INFORMATION PROVIDED
# # # # # # #
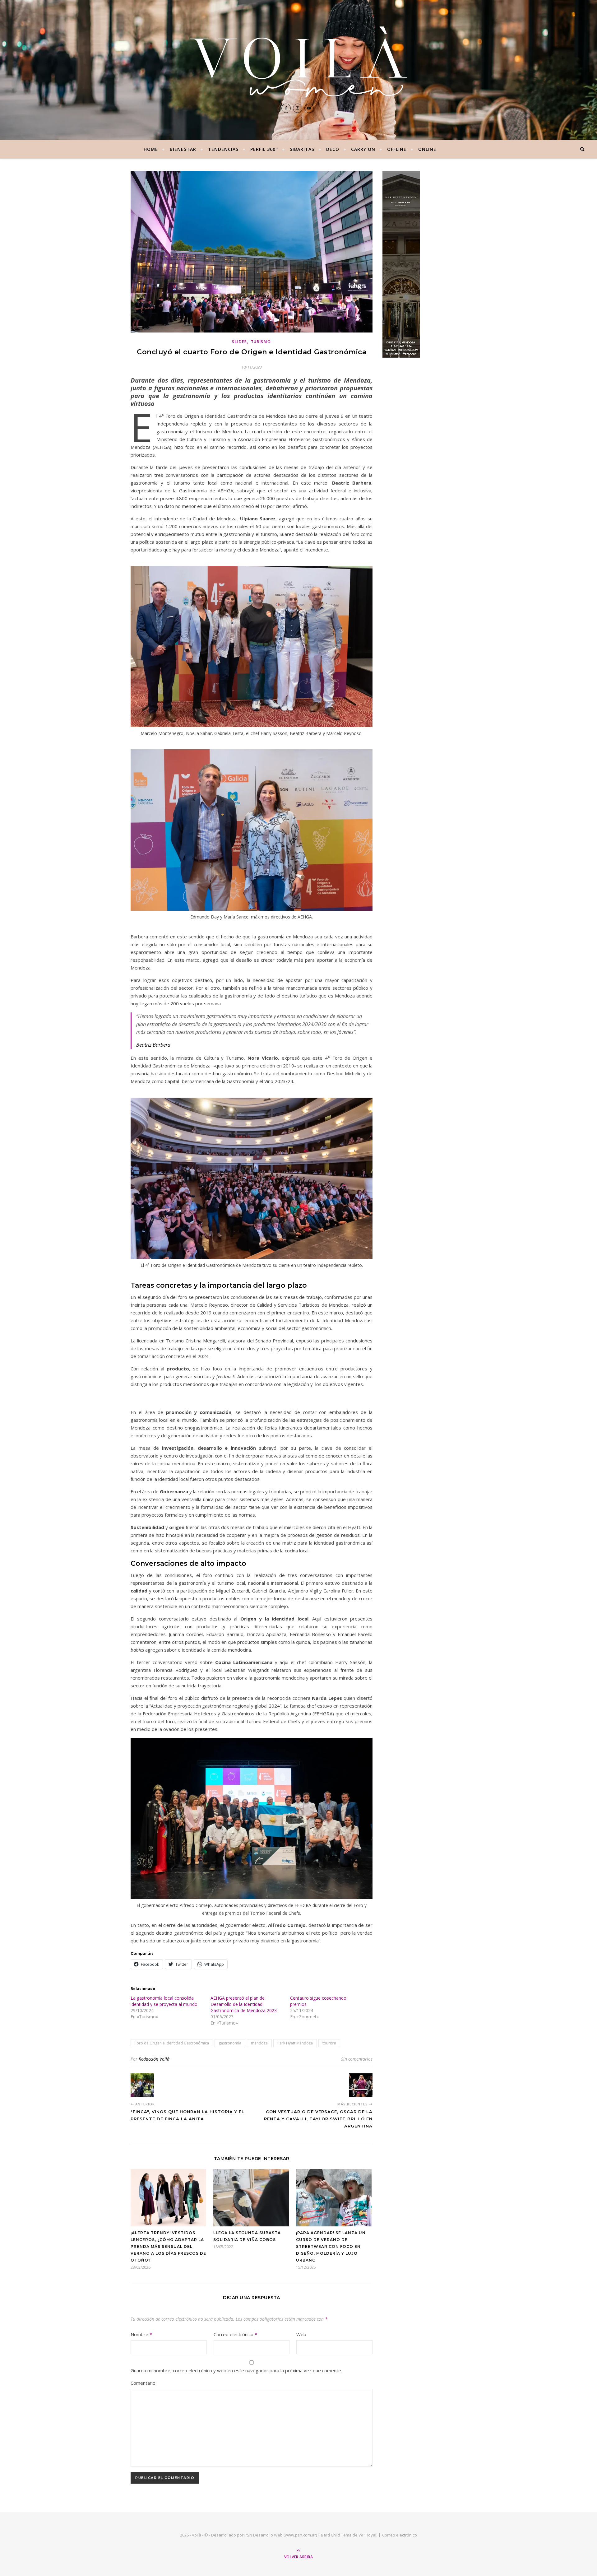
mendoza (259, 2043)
# # # # # # #
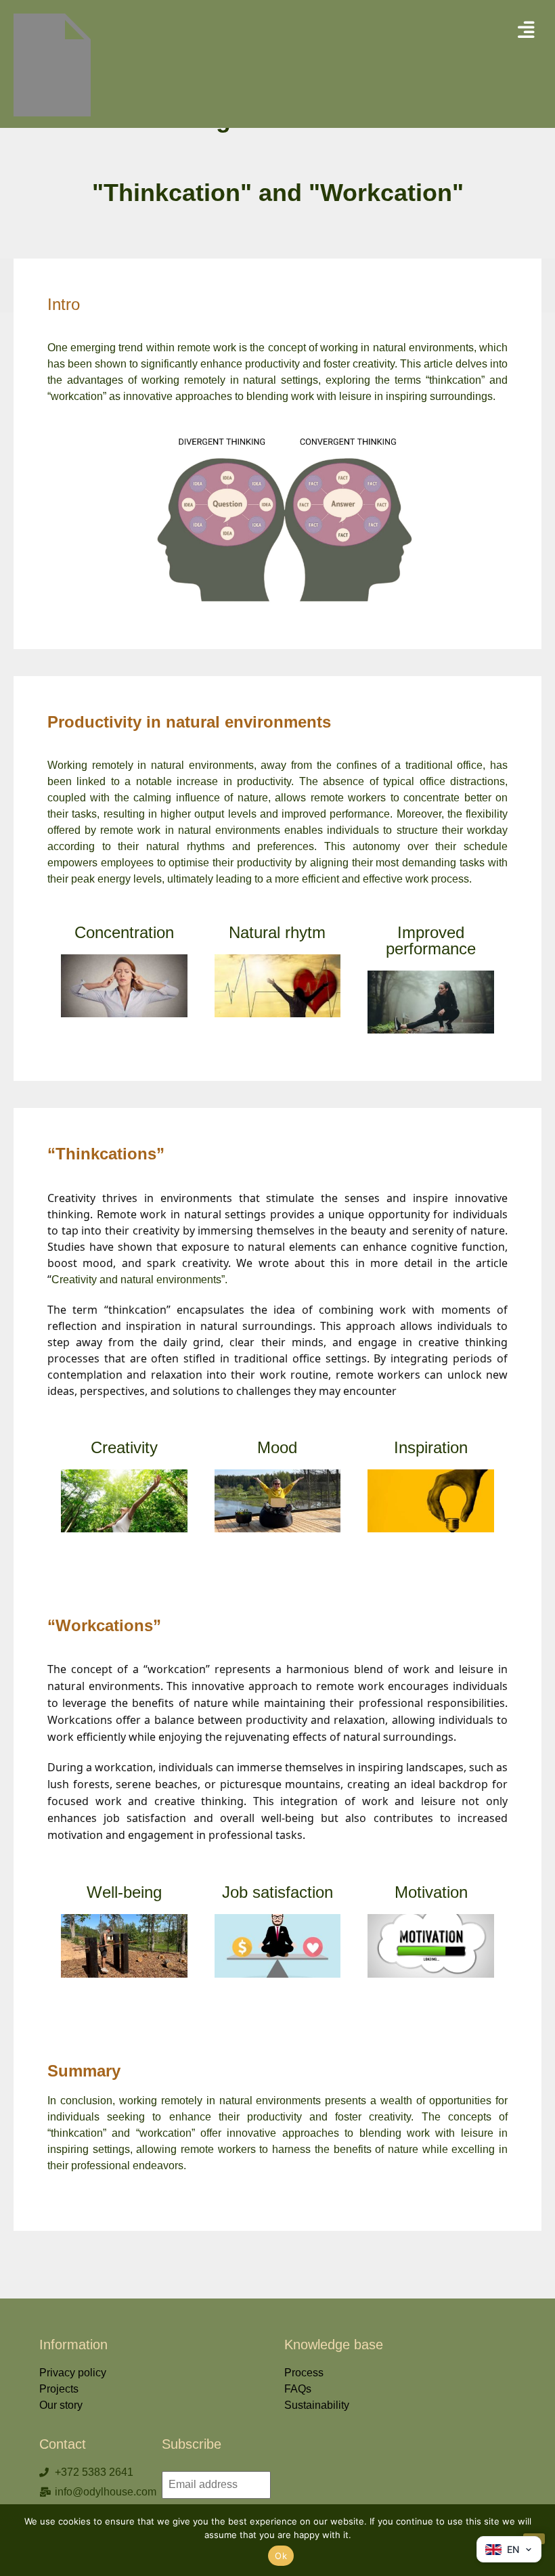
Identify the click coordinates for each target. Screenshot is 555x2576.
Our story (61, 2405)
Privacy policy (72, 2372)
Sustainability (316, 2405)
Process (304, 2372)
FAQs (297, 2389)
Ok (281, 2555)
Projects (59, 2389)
# # # # # # #
ACTION ITEM
Within the listing above, the range opens at the line with "Identify the click" and closes at the line with "Projects (59, 2389)". Reproduce exactly the lines of that range, including both ends.

SOLUTION
Identify the click coordinates for each target. Screenshot is 555x2576.
Our story (61, 2405)
Privacy policy (72, 2372)
Sustainability (316, 2405)
Process (304, 2372)
FAQs (297, 2389)
Ok (281, 2555)
Projects (59, 2389)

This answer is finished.